**Action item**
The response must consist of all the entries, duplicated without alteration.

Segment Start: Source information

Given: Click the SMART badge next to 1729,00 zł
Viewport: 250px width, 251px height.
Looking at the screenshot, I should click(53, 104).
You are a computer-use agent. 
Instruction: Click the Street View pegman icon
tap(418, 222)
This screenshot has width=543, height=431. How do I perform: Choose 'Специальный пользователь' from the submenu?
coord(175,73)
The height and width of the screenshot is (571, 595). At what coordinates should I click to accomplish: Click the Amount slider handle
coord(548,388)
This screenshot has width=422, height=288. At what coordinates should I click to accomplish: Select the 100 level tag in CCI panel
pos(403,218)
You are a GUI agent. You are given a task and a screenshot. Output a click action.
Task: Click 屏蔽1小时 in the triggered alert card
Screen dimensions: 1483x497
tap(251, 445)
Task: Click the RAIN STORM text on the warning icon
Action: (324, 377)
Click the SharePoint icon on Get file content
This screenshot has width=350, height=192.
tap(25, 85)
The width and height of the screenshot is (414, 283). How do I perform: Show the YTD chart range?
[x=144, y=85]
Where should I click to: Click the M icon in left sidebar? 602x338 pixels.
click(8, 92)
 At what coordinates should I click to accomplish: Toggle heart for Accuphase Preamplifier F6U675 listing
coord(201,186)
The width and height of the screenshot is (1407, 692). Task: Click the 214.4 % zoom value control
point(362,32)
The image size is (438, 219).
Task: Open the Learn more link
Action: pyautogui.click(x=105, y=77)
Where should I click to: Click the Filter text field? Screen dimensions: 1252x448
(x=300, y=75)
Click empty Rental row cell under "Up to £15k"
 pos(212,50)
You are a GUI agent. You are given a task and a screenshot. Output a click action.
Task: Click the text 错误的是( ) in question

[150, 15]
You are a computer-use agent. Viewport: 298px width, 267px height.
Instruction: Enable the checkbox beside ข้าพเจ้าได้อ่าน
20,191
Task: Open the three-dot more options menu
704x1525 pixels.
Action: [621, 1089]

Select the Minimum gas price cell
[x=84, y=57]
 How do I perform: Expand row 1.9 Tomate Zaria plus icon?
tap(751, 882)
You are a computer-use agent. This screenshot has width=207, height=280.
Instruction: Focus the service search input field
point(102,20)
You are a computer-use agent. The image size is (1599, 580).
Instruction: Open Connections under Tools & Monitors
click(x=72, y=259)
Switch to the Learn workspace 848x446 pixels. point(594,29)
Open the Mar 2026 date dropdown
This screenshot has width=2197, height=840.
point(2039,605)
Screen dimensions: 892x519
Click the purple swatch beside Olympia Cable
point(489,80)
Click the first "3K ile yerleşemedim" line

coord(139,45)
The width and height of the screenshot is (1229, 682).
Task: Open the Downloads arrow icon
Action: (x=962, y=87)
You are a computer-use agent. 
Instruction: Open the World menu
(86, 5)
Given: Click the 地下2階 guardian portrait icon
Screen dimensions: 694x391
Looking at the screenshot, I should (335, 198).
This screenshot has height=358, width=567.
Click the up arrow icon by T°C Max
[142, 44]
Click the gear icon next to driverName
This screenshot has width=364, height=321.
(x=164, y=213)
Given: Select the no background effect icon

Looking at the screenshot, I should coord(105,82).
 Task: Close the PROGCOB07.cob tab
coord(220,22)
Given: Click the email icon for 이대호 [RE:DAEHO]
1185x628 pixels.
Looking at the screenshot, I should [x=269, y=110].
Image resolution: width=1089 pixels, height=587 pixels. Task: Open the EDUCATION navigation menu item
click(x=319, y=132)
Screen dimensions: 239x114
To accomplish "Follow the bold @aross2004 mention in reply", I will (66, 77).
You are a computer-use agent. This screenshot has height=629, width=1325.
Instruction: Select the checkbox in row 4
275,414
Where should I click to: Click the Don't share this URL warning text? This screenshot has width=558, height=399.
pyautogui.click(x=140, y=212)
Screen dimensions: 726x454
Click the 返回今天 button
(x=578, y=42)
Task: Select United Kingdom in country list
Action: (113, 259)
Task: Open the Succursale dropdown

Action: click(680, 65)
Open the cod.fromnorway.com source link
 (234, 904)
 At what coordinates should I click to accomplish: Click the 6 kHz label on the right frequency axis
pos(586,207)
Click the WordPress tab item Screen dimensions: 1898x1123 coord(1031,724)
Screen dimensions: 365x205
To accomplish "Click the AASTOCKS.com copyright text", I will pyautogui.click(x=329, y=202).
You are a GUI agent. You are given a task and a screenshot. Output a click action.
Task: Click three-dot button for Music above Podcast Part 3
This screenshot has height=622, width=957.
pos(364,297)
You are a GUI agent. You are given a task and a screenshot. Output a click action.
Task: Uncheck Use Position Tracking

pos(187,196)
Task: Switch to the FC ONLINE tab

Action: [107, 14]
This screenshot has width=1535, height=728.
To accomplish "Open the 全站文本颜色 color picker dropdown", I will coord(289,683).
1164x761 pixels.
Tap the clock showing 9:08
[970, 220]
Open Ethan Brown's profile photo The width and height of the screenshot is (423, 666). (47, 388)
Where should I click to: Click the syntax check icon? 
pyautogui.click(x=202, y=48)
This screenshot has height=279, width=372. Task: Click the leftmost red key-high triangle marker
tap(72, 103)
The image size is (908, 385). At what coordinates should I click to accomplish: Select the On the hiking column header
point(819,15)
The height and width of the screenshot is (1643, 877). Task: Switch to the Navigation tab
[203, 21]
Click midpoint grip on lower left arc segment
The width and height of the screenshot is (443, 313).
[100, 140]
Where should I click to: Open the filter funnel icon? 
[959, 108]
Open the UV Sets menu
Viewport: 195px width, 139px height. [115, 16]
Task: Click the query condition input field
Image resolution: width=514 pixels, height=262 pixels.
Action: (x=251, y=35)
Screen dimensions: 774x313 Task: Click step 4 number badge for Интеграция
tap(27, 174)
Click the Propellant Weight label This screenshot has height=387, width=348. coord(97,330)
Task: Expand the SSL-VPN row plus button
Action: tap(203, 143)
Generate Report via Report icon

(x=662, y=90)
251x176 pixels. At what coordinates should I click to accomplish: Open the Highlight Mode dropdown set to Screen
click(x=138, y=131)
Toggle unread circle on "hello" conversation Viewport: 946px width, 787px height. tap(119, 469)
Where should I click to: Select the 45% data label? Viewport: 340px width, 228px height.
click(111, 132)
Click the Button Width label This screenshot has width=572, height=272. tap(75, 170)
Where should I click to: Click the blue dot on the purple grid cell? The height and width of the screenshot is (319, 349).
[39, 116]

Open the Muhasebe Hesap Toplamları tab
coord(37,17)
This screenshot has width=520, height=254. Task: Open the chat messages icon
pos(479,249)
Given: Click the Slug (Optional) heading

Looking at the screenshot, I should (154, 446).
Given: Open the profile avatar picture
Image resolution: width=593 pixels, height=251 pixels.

Segment End: Source information

**Problem solution**
Given: Click the SMART badge next to 1729,00 zł
Viewport: 250px width, 251px height.
Looking at the screenshot, I should click(53, 104).
You are a computer-use agent. 
Instruction: Click the Street View pegman icon
tap(418, 222)
This screenshot has width=543, height=431. How do I perform: Choose 'Специальный пользователь' from the submenu?
coord(175,73)
The height and width of the screenshot is (571, 595). At what coordinates should I click to accomplish: Click the Amount slider handle
coord(548,388)
This screenshot has width=422, height=288. At what coordinates should I click to accomplish: Select the 100 level tag in CCI panel
pos(403,218)
You are a GUI agent. You are given a task and a screenshot. Output a click action.
Task: Click 屏蔽1小时 in the triggered alert card
Screen dimensions: 1483x497
tap(251, 445)
Task: Click the RAIN STORM text on the warning icon
Action: (324, 377)
Click the SharePoint icon on Get file content
This screenshot has width=350, height=192.
tap(25, 85)
The width and height of the screenshot is (414, 283). How do I perform: Show the YTD chart range?
[x=144, y=85]
Where should I click to: Click the M icon in left sidebar? 602x338 pixels.
click(8, 92)
 At what coordinates should I click to accomplish: Toggle heart for Accuphase Preamplifier F6U675 listing
coord(201,186)
The width and height of the screenshot is (1407, 692). Task: Click the 214.4 % zoom value control
point(362,32)
The image size is (438, 219).
Task: Open the Learn more link
Action: pyautogui.click(x=105, y=77)
Where should I click to: Click the Filter text field? Screen dimensions: 1252x448
(x=300, y=75)
Click empty Rental row cell under "Up to £15k"
 pos(212,50)
You are a GUI agent. You are given a task and a screenshot. Output a click action.
Task: Click the text 错误的是( ) in question

[150, 15]
You are a computer-use agent. Viewport: 298px width, 267px height.
Instruction: Enable the checkbox beside ข้าพเจ้าได้อ่าน
20,191
Task: Open the three-dot more options menu
704x1525 pixels.
Action: [621, 1089]

Select the Minimum gas price cell
[x=84, y=57]
 How do I perform: Expand row 1.9 Tomate Zaria plus icon?
tap(751, 882)
You are a computer-use agent. This screenshot has width=207, height=280.
Instruction: Focus the service search input field
point(102,20)
You are a computer-use agent. The image size is (1599, 580).
Instruction: Open Connections under Tools & Monitors
click(x=72, y=259)
Switch to the Learn workspace 848x446 pixels. point(594,29)
Open the Mar 2026 date dropdown
This screenshot has width=2197, height=840.
point(2039,605)
Screen dimensions: 892x519
Click the purple swatch beside Olympia Cable
point(489,80)
Click the first "3K ile yerleşemedim" line

coord(139,45)
The width and height of the screenshot is (1229, 682).
Task: Open the Downloads arrow icon
Action: (x=962, y=87)
You are a computer-use agent. 
Instruction: Open the World menu
(86, 5)
Given: Click the 地下2階 guardian portrait icon
Screen dimensions: 694x391
Looking at the screenshot, I should (335, 198).
This screenshot has height=358, width=567.
Click the up arrow icon by T°C Max
[142, 44]
Click the gear icon next to driverName
This screenshot has width=364, height=321.
(x=164, y=213)
Given: Select the no background effect icon

Looking at the screenshot, I should coord(105,82).
 Task: Close the PROGCOB07.cob tab
coord(220,22)
Given: Click the email icon for 이대호 [RE:DAEHO]
1185x628 pixels.
Looking at the screenshot, I should [x=269, y=110].
Image resolution: width=1089 pixels, height=587 pixels. Task: Open the EDUCATION navigation menu item
click(x=319, y=132)
Screen dimensions: 239x114
To accomplish "Follow the bold @aross2004 mention in reply", I will (66, 77).
You are a computer-use agent. This screenshot has height=629, width=1325.
Instruction: Select the checkbox in row 4
275,414
Where should I click to: Click the Don't share this URL warning text? This screenshot has width=558, height=399.
pyautogui.click(x=140, y=212)
Screen dimensions: 726x454
Click the 返回今天 button
(x=578, y=42)
Task: Select United Kingdom in country list
Action: (113, 259)
Task: Open the Succursale dropdown

Action: click(680, 65)
Open the cod.fromnorway.com source link
 (234, 904)
 At what coordinates should I click to accomplish: Click the 6 kHz label on the right frequency axis
pos(586,207)
Click the WordPress tab item Screen dimensions: 1898x1123 coord(1031,724)
Screen dimensions: 365x205
To accomplish "Click the AASTOCKS.com copyright text", I will pyautogui.click(x=329, y=202).
You are a GUI agent. You are given a task and a screenshot. Output a click action.
Task: Click three-dot button for Music above Podcast Part 3
This screenshot has height=622, width=957.
pos(364,297)
You are a GUI agent. You are given a task and a screenshot. Output a click action.
Task: Uncheck Use Position Tracking

pos(187,196)
Task: Switch to the FC ONLINE tab

Action: [107, 14]
This screenshot has width=1535, height=728.
To accomplish "Open the 全站文本颜色 color picker dropdown", I will coord(289,683).
1164x761 pixels.
Tap the clock showing 9:08
[970, 220]
Open Ethan Brown's profile photo The width and height of the screenshot is (423, 666). (47, 388)
Where should I click to: Click the syntax check icon? 
pyautogui.click(x=202, y=48)
This screenshot has height=279, width=372. Task: Click the leftmost red key-high triangle marker
tap(72, 103)
The image size is (908, 385). At what coordinates should I click to accomplish: Select the On the hiking column header
point(819,15)
The height and width of the screenshot is (1643, 877). Task: Switch to the Navigation tab
[203, 21]
Click midpoint grip on lower left arc segment
The width and height of the screenshot is (443, 313).
[100, 140]
Where should I click to: Open the filter funnel icon? 
[959, 108]
Open the UV Sets menu
Viewport: 195px width, 139px height. [115, 16]
Task: Click the query condition input field
Image resolution: width=514 pixels, height=262 pixels.
Action: (x=251, y=35)
Screen dimensions: 774x313 Task: Click step 4 number badge for Интеграция
tap(27, 174)
Click the Propellant Weight label This screenshot has height=387, width=348. coord(97,330)
Task: Expand the SSL-VPN row plus button
Action: tap(203, 143)
Generate Report via Report icon

(x=662, y=90)
251x176 pixels. At what coordinates should I click to accomplish: Open the Highlight Mode dropdown set to Screen
click(x=138, y=131)
Toggle unread circle on "hello" conversation Viewport: 946px width, 787px height. tap(119, 469)
Where should I click to: Select the 45% data label? Viewport: 340px width, 228px height.
click(111, 132)
Click the Button Width label This screenshot has width=572, height=272. tap(75, 170)
Where should I click to: Click the blue dot on the purple grid cell? The height and width of the screenshot is (319, 349).
[39, 116]

Open the Muhasebe Hesap Toplamları tab
coord(37,17)
This screenshot has width=520, height=254. Task: Open the chat messages icon
pos(479,249)
Given: Click the Slug (Optional) heading

Looking at the screenshot, I should (154, 446).
Given: Open the profile avatar picture
Image resolution: width=593 pixels, height=251 pixels.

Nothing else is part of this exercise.